Recovery Engineer (AI-Native) — Stabilize & De-Slop an AI-Built Next.js/Supabase Platform
Budget: $15.0 - $35.0
HOURLY / FULL_TIME
⭐ 4.95 (29)
Germany
react-js, next.js, postgresql, node.js, code-refactoring
We're a digital marketing agency. We've built an AI-heavy internal platform (content automation, SEO research, topical mapping, client management) that powers the services we deliver to our clients — it is not sold standalone as SaaS; it's the engine behind our agency work. Stack: Next.js 16 (App Router) / React 19 / TypeScript (strict) / Supabase / Inngest, on Vercel. ~300k+ lines of application code, 100% AI-built — not a single line was written by hand — in production, with real client work running through it.
Let's be honest about the state, because it determines who we're looking for:
The codebase is disciplined in some ways — strict typing is genuinely enforced (near-zero "any"), and we have (somewhat) mature AI-development tooling (rich repo guidelines, rules, agentic workflows). But it was built entirely with AI — much of it when models were far weaker than today — by a self-taught founder, not a trained engineering team.
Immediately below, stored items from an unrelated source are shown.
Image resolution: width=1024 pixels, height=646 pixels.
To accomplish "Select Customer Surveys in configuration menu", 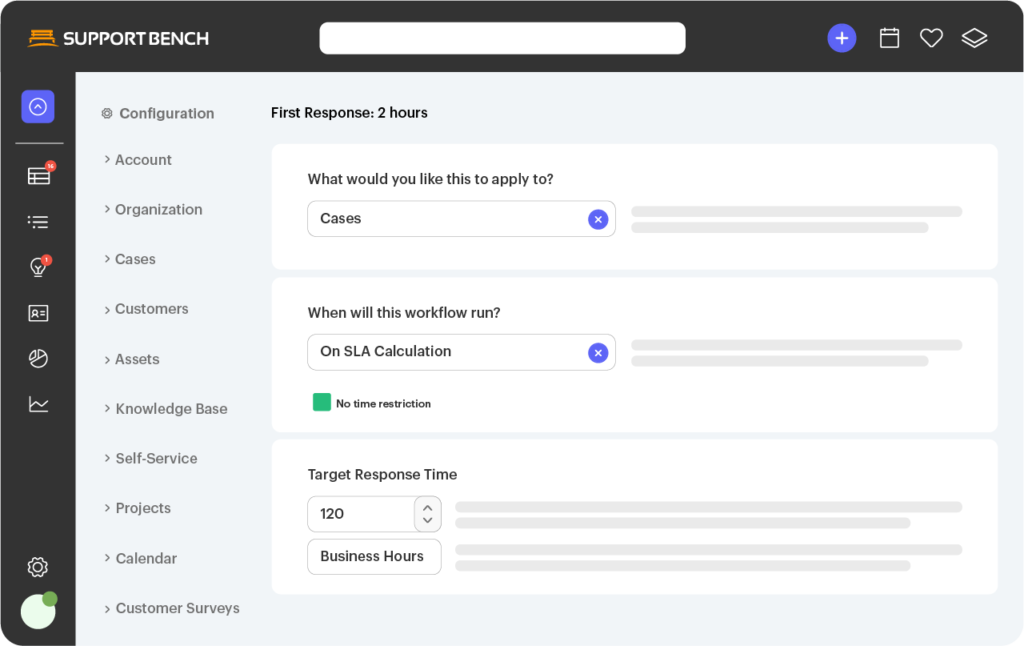I will [x=177, y=608].
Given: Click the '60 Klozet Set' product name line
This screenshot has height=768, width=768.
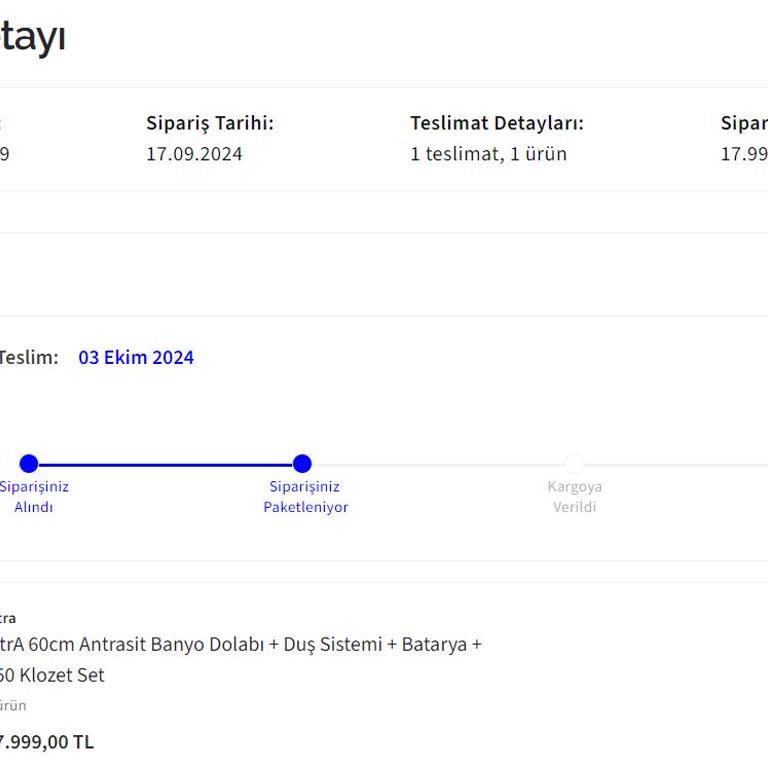Looking at the screenshot, I should [52, 675].
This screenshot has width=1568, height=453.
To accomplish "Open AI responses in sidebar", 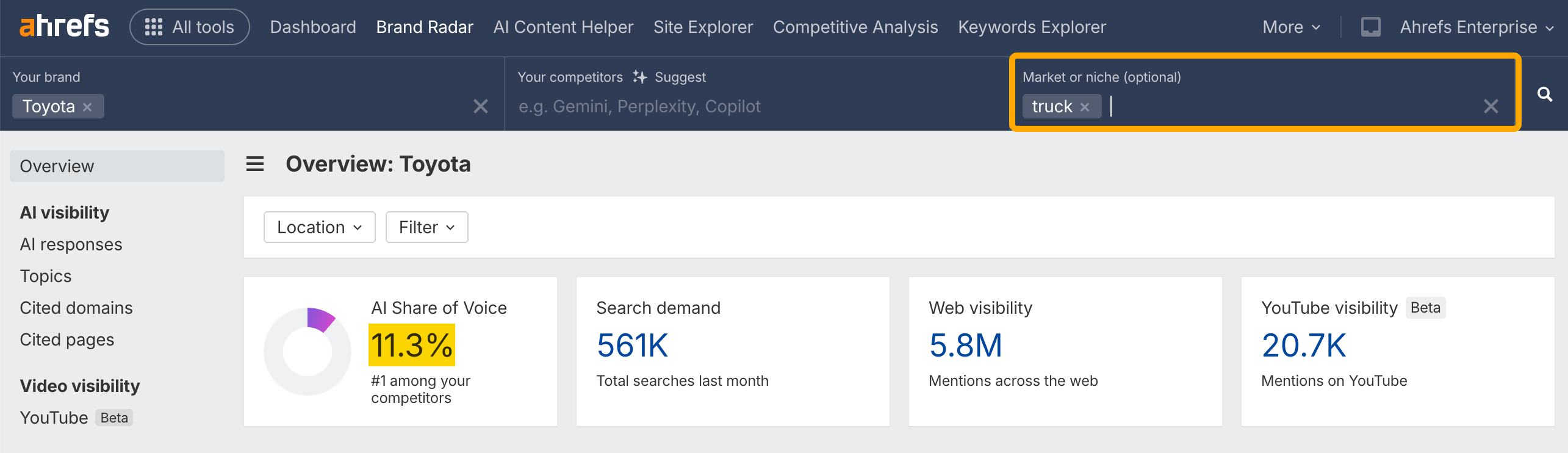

The result works but is fragile in specific, structural ways: errors get silently swallowed, tests are plentiful but mock both sides of every boundary (so integration seams break undetected and ship), and there's accumulated "AI slop." (-;
I would describe it that way: It's a reasonably ordered, fully AI-built project with specific structural weaknesses — and the gap is in code-level robustness and engineering judgment, not in process ambition.
THE MISSION — TWO EQUAL GOALS
1. Make the app genuinely stable and clean.
2. Leave us with the best-practice processes so our human+AI development stops producing slop. (And work with us long term, if you are interested)
Both matter equally. We don't just want you to fix it. We want to learn how to keep it fixed.
WHAT YOU'LL ACTUALLY DO (PHASED)
- Phase 0 — Paid trial task (small, real).
- Phase 1 — Audit. A structured assessment that surfaces what we, as non-engineers, can't see: the unknown best-practice gaps, the structural weak points, the priorities. You bring a proven recovery process here — we expect a clear method, not blind fixing.
- Phase 2 — Recovery. Execute against the prioritized plan. The single biggest lever we've already identified: our verification/gates check component-correctness (build green, unit tests green) but never check integration/behavior — so broken seams ship. Rebuilding that gate system is likely a core early deliverable. You'll fix the structural roots (silent failures, broken seams, state isolation) and establish guardrails our AI pipeline can then scale across the rest of the codebase.
- Phase 3 (optional) — Long-term. If the recovery goes well, we click, and you're interested, we'd genuinely love to keep working together. We're chronically short on capacity, so this can become an ongoing role, not just a one-off cleanup — entirely depending on mutual fit.
WHO YOU ARE (MUST-HAVES)
- Senior engineering judgment with a track record of real recovery/stabilization projects. Verifiable references required.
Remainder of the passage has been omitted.